◆ **EXERCISE TASK**: Swap every occurrence of "GUI agent" for "interface agent" throughout the entries below, leaving everything else unchanged.

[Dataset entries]
□ □ □ □ □ □ □
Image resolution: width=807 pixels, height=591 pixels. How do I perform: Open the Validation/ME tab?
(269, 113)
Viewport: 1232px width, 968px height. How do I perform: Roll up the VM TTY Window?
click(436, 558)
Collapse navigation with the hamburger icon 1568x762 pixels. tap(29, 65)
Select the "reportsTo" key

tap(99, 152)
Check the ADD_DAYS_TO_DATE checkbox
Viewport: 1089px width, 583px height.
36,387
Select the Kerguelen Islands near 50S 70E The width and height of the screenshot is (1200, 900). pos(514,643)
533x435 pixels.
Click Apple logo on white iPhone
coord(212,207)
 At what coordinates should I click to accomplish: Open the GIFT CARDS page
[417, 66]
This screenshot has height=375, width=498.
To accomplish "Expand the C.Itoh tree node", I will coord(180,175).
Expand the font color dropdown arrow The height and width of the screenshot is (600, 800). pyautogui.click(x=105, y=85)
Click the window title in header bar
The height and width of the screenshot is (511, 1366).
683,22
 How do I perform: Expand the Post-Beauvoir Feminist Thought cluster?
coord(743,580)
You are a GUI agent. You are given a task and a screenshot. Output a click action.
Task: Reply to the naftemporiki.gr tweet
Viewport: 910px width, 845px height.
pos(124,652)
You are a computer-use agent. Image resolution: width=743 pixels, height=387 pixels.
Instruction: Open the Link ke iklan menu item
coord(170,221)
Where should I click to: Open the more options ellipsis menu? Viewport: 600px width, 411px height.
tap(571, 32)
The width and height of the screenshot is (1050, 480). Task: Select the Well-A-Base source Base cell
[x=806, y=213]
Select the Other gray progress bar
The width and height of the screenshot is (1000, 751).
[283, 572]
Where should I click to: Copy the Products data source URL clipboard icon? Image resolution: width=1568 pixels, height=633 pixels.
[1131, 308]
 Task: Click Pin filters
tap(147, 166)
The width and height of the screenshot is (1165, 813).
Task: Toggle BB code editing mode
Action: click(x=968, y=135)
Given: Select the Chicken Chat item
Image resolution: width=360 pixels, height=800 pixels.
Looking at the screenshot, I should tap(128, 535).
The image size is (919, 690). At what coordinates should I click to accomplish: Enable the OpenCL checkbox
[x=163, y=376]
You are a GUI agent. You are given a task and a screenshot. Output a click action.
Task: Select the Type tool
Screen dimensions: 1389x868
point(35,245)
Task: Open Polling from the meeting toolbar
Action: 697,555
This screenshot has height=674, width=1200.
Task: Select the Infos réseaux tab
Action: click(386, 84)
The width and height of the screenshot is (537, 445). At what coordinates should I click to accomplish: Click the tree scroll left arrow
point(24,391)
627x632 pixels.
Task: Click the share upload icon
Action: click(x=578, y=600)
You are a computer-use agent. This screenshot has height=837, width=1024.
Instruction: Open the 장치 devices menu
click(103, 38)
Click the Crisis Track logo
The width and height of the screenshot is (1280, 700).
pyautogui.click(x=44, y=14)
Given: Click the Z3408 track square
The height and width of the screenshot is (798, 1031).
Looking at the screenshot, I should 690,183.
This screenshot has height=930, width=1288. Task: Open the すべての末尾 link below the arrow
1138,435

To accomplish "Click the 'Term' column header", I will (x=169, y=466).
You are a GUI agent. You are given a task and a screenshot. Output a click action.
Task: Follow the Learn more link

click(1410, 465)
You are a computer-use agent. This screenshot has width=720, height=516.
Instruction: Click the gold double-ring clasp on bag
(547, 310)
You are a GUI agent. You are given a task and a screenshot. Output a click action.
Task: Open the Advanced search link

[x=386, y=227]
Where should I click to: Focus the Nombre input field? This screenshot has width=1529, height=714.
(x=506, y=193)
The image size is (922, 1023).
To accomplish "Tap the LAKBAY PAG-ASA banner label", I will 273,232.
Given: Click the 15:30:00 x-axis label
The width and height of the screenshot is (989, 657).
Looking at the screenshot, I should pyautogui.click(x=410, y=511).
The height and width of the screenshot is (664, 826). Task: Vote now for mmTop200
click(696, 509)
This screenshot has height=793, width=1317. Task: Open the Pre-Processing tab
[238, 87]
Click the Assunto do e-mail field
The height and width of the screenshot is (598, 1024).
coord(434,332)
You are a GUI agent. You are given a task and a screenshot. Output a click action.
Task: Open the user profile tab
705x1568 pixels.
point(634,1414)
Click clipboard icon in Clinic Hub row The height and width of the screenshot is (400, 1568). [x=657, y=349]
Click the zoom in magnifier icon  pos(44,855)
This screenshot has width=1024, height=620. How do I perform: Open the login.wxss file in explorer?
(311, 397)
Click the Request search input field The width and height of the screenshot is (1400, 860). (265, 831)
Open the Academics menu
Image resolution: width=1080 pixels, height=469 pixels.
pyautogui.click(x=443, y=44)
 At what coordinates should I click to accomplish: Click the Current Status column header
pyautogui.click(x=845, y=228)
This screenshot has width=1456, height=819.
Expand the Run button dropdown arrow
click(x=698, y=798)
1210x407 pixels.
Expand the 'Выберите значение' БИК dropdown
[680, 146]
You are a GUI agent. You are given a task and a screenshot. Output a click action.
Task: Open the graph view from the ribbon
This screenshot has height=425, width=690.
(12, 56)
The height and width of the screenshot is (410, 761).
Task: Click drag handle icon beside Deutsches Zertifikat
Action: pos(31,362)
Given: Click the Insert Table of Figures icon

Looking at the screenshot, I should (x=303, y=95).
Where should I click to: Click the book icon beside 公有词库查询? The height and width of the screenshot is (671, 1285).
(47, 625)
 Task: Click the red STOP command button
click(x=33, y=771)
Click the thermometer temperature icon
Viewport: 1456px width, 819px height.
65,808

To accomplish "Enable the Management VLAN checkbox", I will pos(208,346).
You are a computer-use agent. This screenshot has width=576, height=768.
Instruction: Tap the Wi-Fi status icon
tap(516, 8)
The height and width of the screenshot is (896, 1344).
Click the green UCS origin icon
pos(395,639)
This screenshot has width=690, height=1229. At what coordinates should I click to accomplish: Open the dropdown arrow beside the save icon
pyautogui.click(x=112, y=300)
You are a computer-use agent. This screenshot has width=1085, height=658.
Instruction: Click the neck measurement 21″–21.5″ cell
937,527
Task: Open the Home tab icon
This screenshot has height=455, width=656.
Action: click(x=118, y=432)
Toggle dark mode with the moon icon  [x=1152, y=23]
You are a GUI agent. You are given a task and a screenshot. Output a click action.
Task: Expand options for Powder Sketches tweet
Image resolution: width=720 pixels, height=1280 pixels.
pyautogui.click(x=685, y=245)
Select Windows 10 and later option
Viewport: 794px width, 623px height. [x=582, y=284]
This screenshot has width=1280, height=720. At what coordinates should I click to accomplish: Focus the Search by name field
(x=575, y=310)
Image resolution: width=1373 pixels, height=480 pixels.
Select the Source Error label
□ □ □ □ □ □ □
◆ **WORKED ANSWER**:
Image resolution: width=807 pixels, height=591 pixels. How do I perform: Open the Validation/ME tab?
(269, 113)
Viewport: 1232px width, 968px height. How do I perform: Roll up the VM TTY Window?
click(436, 558)
Collapse navigation with the hamburger icon 1568x762 pixels. tap(29, 65)
Select the "reportsTo" key

tap(99, 152)
Check the ADD_DAYS_TO_DATE checkbox
Viewport: 1089px width, 583px height.
36,387
Select the Kerguelen Islands near 50S 70E The width and height of the screenshot is (1200, 900). pos(514,643)
533x435 pixels.
Click Apple logo on white iPhone
coord(212,207)
 At what coordinates should I click to accomplish: Open the GIFT CARDS page
[417, 66]
This screenshot has height=375, width=498.
To accomplish "Expand the C.Itoh tree node", I will coord(180,175).
Expand the font color dropdown arrow The height and width of the screenshot is (600, 800). pyautogui.click(x=105, y=85)
Click the window title in header bar
The height and width of the screenshot is (511, 1366).
683,22
 How do I perform: Expand the Post-Beauvoir Feminist Thought cluster?
coord(743,580)
You are a interface agent. You are given a task and a screenshot. Output a click action.
Task: Reply to the naftemporiki.gr tweet
Viewport: 910px width, 845px height.
pos(124,652)
You are a computer-use agent. Image resolution: width=743 pixels, height=387 pixels.
Instruction: Open the Link ke iklan menu item
coord(170,221)
Where should I click to: Open the more options ellipsis menu? Viewport: 600px width, 411px height.
tap(571, 32)
The width and height of the screenshot is (1050, 480). Task: Select the Well-A-Base source Base cell
[x=806, y=213]
Select the Other gray progress bar
The width and height of the screenshot is (1000, 751).
[283, 572]
Where should I click to: Copy the Products data source URL clipboard icon? Image resolution: width=1568 pixels, height=633 pixels.
[1131, 308]
 Task: Click Pin filters
tap(147, 166)
The width and height of the screenshot is (1165, 813).
Task: Toggle BB code editing mode
Action: click(x=968, y=135)
Given: Select the Chicken Chat item
Image resolution: width=360 pixels, height=800 pixels.
Looking at the screenshot, I should tap(128, 535).
The image size is (919, 690). At what coordinates should I click to accomplish: Enable the OpenCL checkbox
[x=163, y=376]
You are a interface agent. You are given a task and a screenshot. Output a click action.
Task: Select the Type tool
Screen dimensions: 1389x868
point(35,245)
Task: Open Polling from the meeting toolbar
Action: 697,555
This screenshot has height=674, width=1200.
Task: Select the Infos réseaux tab
Action: click(386, 84)
The width and height of the screenshot is (537, 445). At what coordinates should I click to accomplish: Click the tree scroll left arrow
point(24,391)
627x632 pixels.
Task: Click the share upload icon
Action: click(x=578, y=600)
You are a computer-use agent. This screenshot has height=837, width=1024.
Instruction: Open the 장치 devices menu
click(103, 38)
Click the Crisis Track logo
The width and height of the screenshot is (1280, 700).
pyautogui.click(x=44, y=14)
Given: Click the Z3408 track square
The height and width of the screenshot is (798, 1031).
Looking at the screenshot, I should 690,183.
This screenshot has height=930, width=1288. Task: Open the すべての末尾 link below the arrow
1138,435

To accomplish "Click the 'Term' column header", I will (x=169, y=466).
You are a interface agent. You are given a task and a screenshot. Output a click action.
Task: Follow the Learn more link

click(1410, 465)
You are a computer-use agent. This screenshot has width=720, height=516.
Instruction: Click the gold double-ring clasp on bag
(547, 310)
You are a interface agent. You are given a task and a screenshot. Output a click action.
Task: Open the Advanced search link

[x=386, y=227]
Where should I click to: Focus the Nombre input field? This screenshot has width=1529, height=714.
(x=506, y=193)
The image size is (922, 1023).
To accomplish "Tap the LAKBAY PAG-ASA banner label", I will 273,232.
Given: Click the 15:30:00 x-axis label
The width and height of the screenshot is (989, 657).
Looking at the screenshot, I should pyautogui.click(x=410, y=511).
The height and width of the screenshot is (664, 826). Task: Vote now for mmTop200
click(696, 509)
This screenshot has height=793, width=1317. Task: Open the Pre-Processing tab
[238, 87]
Click the Assunto do e-mail field
The height and width of the screenshot is (598, 1024).
coord(434,332)
You are a interface agent. You are given a task and a screenshot. Output a click action.
Task: Open the user profile tab
705x1568 pixels.
point(634,1414)
Click clipboard icon in Clinic Hub row The height and width of the screenshot is (400, 1568). [x=657, y=349]
Click the zoom in magnifier icon  pos(44,855)
This screenshot has width=1024, height=620. How do I perform: Open the login.wxss file in explorer?
(311, 397)
Click the Request search input field The width and height of the screenshot is (1400, 860). (265, 831)
Open the Academics menu
Image resolution: width=1080 pixels, height=469 pixels.
pyautogui.click(x=443, y=44)
 At what coordinates should I click to accomplish: Click the Current Status column header
pyautogui.click(x=845, y=228)
This screenshot has width=1456, height=819.
Expand the Run button dropdown arrow
click(x=698, y=798)
1210x407 pixels.
Expand the 'Выберите значение' БИК dropdown
[680, 146]
You are a interface agent. You are given a task and a screenshot. Output a click action.
Task: Open the graph view from the ribbon
This screenshot has height=425, width=690.
(12, 56)
The height and width of the screenshot is (410, 761).
Task: Click drag handle icon beside Deutsches Zertifikat
Action: pos(31,362)
Given: Click the Insert Table of Figures icon

Looking at the screenshot, I should (x=303, y=95).
Where should I click to: Click the book icon beside 公有词库查询? The height and width of the screenshot is (671, 1285).
(47, 625)
 Task: Click the red STOP command button
click(x=33, y=771)
Click the thermometer temperature icon
Viewport: 1456px width, 819px height.
65,808

To accomplish "Enable the Management VLAN checkbox", I will pos(208,346).
You are a computer-use agent. This screenshot has width=576, height=768.
Instruction: Tap the Wi-Fi status icon
tap(516, 8)
The height and width of the screenshot is (896, 1344).
Click the green UCS origin icon
pos(395,639)
This screenshot has width=690, height=1229. At what coordinates should I click to accomplish: Open the dropdown arrow beside the save icon
pyautogui.click(x=112, y=300)
You are a computer-use agent. This screenshot has width=1085, height=658.
Instruction: Click the neck measurement 21″–21.5″ cell
937,527
Task: Open the Home tab icon
This screenshot has height=455, width=656.
Action: click(x=118, y=432)
Toggle dark mode with the moon icon  [x=1152, y=23]
You are a interface agent. You are given a task and a screenshot. Output a click action.
Task: Expand options for Powder Sketches tweet
Image resolution: width=720 pixels, height=1280 pixels.
pyautogui.click(x=685, y=245)
Select Windows 10 and later option
Viewport: 794px width, 623px height. [x=582, y=284]
This screenshot has width=1280, height=720. At what coordinates should I click to accomplish: Focus the Search by name field
(x=575, y=310)
Image resolution: width=1373 pixels, height=480 pixels.
Select the Source Error label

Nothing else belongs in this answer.